Below is the simplified and suggested MLSecOps Framework which will be used as a basis…
Model development – Data Preparation: Data Scientists need to be aware that their models can be compromised. As a resolution, they need to make sure the decision boundaries are smooth. They may also introduce adversarial examples into the dataset (noisy/perturbed inputs) per model. Another method would be to apply filtering into the training dataset so that the poisoned data coming from the live inferencing production platform is prevented to be included in the training blindly. Besides, the model should consider the data privacy compliances when defining the training data sets.
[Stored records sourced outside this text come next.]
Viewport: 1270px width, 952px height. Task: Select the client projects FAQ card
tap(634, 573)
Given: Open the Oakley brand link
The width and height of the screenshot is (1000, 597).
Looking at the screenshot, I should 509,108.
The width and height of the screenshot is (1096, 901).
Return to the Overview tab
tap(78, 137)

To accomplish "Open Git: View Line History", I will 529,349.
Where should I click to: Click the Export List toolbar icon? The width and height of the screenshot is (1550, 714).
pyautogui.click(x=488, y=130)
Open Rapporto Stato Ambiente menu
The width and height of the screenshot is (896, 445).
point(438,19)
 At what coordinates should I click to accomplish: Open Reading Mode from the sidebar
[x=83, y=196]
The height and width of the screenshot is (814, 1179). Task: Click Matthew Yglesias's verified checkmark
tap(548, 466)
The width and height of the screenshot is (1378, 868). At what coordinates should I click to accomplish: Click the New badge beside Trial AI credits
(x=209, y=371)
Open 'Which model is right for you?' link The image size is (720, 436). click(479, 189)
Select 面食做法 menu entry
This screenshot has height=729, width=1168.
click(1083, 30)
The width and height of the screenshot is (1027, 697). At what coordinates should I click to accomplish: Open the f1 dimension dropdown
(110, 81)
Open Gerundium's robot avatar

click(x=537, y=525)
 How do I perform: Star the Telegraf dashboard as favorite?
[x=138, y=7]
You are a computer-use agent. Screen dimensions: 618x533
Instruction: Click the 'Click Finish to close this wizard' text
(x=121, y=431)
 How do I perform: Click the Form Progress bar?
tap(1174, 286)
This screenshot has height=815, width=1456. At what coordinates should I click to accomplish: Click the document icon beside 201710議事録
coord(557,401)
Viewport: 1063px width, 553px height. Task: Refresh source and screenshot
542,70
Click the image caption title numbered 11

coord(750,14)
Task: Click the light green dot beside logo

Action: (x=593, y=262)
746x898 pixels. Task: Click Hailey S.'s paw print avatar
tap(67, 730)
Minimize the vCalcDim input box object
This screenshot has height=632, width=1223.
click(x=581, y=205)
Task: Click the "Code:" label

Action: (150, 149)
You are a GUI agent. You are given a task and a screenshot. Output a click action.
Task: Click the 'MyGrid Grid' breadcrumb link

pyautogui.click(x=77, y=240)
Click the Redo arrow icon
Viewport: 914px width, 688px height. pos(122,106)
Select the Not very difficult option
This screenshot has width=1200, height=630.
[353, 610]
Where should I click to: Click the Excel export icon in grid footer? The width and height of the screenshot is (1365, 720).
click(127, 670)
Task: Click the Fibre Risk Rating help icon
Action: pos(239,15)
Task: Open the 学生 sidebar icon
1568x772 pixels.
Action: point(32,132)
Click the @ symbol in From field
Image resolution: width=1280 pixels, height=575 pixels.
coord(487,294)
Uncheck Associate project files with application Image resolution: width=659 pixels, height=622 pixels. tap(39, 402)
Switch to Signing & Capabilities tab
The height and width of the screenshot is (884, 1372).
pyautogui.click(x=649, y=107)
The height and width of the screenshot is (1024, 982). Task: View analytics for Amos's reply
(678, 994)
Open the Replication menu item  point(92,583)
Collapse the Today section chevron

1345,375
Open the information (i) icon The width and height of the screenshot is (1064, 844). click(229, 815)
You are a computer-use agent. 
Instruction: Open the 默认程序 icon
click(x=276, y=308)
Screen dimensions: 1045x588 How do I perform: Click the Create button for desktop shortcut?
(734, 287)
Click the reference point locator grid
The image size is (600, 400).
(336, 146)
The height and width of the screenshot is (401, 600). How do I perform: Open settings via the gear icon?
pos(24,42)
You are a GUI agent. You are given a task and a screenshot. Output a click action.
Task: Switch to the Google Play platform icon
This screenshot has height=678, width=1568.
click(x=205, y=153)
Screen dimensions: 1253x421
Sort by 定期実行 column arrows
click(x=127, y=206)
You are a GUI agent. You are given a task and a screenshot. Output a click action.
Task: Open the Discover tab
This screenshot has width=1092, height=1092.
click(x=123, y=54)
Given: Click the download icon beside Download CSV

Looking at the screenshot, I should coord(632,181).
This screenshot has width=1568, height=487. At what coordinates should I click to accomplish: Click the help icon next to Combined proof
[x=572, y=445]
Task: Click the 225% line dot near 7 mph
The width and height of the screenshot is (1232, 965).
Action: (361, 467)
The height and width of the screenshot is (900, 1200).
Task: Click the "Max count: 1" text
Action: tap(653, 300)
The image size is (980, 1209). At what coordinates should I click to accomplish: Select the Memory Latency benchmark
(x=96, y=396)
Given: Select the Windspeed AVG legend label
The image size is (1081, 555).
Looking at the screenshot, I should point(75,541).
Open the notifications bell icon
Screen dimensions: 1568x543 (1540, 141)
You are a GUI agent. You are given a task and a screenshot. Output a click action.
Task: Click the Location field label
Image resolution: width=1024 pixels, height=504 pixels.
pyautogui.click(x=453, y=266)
During training, test cases should be written for each model to test adversarial scenarios. Additionally, penetration testing could be introduced into the training pipeline. For penetration testing, several flavours of automated tools are available as open source projects. Before the model is released to production, make sure the model is explainable (how it makes the decisions), trained data obeys the data privacy compliances, tested against adversarial attacks and penetration.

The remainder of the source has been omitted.